** Information supplied follows **

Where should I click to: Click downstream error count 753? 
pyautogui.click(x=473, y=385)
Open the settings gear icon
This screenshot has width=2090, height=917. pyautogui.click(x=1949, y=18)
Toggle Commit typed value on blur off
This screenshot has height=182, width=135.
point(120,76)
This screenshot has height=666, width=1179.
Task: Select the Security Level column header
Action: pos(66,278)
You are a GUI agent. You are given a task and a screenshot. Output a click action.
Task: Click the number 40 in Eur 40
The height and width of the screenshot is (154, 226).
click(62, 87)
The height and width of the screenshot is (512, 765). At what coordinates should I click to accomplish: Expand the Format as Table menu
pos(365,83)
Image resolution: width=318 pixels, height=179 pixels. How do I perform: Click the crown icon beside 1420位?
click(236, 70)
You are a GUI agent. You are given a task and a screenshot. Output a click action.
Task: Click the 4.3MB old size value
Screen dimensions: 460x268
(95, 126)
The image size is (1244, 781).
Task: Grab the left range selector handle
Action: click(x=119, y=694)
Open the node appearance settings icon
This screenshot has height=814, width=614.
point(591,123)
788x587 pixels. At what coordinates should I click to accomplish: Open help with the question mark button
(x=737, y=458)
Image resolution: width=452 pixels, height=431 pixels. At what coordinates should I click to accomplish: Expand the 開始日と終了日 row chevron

** End of Information supplied **

Locate the line that contains "The height and width of the screenshot is (154, 226).", then please quote it and every line after it to the end of the entries above, exactly and with nothing else.

The height and width of the screenshot is (154, 226).
click(62, 87)
The height and width of the screenshot is (512, 765). At what coordinates should I click to accomplish: Expand the Format as Table menu
pos(365,83)
Image resolution: width=318 pixels, height=179 pixels. How do I perform: Click the crown icon beside 1420位?
click(236, 70)
You are a GUI agent. You are given a task and a screenshot. Output a click action.
Task: Click the 4.3MB old size value
Screen dimensions: 460x268
(95, 126)
The image size is (1244, 781).
Task: Grab the left range selector handle
Action: click(x=119, y=694)
Open the node appearance settings icon
This screenshot has height=814, width=614.
point(591,123)
788x587 pixels. At what coordinates should I click to accomplish: Open help with the question mark button
(x=737, y=458)
Image resolution: width=452 pixels, height=431 pixels. At what coordinates should I click to accomplish: Expand the 開始日と終了日 row chevron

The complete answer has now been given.